__Source passage__:

Dr. Dayan received his medical education and completed his residency at the Universidad de la Republica in Uruguay. He continued his education with a PhD in cardiac restoration using mesenchymal stomal cells at the same university, moved on to complete his postdoctoral studies at the University of Toronto in Canada, and has spent three months at Mayo Clinic as part of an AATS fellowship. Now, in addition to his work as a cardiac surgeon in his home country, he is a professor of cardiac surgery at his alma mater, the Universidad de la Republica.
CTSNet spoke with Dr. Dayan about his fascinating career, the future of cardiac surgery, and what his profession means to him. Read on for the full interview, which has been edited for length and clarity.
CTSNet: What do you think is the biggest challenge facing cardiac surgery right now?

__Source information__:

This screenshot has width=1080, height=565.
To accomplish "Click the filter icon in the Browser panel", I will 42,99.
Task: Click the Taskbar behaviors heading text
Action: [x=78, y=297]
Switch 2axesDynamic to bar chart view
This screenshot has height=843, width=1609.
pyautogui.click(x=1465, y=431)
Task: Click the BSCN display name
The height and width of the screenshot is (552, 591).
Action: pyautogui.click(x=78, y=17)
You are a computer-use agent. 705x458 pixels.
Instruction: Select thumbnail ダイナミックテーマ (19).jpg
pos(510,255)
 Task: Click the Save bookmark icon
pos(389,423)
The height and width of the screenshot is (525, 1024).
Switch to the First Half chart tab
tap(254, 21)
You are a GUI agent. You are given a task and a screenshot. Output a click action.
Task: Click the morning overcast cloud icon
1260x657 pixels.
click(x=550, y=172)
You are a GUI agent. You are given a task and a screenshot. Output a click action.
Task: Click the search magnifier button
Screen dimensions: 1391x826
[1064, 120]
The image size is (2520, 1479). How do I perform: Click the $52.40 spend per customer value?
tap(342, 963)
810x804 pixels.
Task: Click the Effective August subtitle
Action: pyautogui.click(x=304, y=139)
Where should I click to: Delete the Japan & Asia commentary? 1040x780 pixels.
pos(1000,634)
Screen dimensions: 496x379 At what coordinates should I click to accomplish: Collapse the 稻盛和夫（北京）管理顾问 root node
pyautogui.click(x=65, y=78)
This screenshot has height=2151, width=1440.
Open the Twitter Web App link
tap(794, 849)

__Exercise brief__: Could you write what comes next in the CTSNet interview with Dr. Dayan, picking up right after its final sentence? None of the lines have anything to do with the interview with Dr. Dayan.

__Answer to this exercise__:
Dr. Dayan: The main challenge affecting the future of cardiac surgery is the capacity of current and prospective residents to get involved in percutaneous technique. Residence programs need to change in response to a current reality. We need to aim for a hybrid surgeon who is capable of working side-by-side with our interventional colleagues, and not as competitors. As soon as competition is diluted, patients’ best interests prevail.
CTSNet: If you had a magic wand to create the next innovation in CT surgery, what would it be?
Dr. Dayan: My answer is probably not as expected. I believe surgical innovation has progressed enormously in creating easier surgical procedures and shortening their duration. Nonetheless, our main Achilles’ heel is the deleterious effect of extracorporeal circulation. I personally believe that much research needs to be put into minimizing the effect of extracorporeal circulation. This may be the next big accomplishment in improving operative mortality and morbidity.
CTSNet: Technical skill is obviously important for surgeons, but can you address the importance of leadership skills and the capacity to foster the surgical team’s success?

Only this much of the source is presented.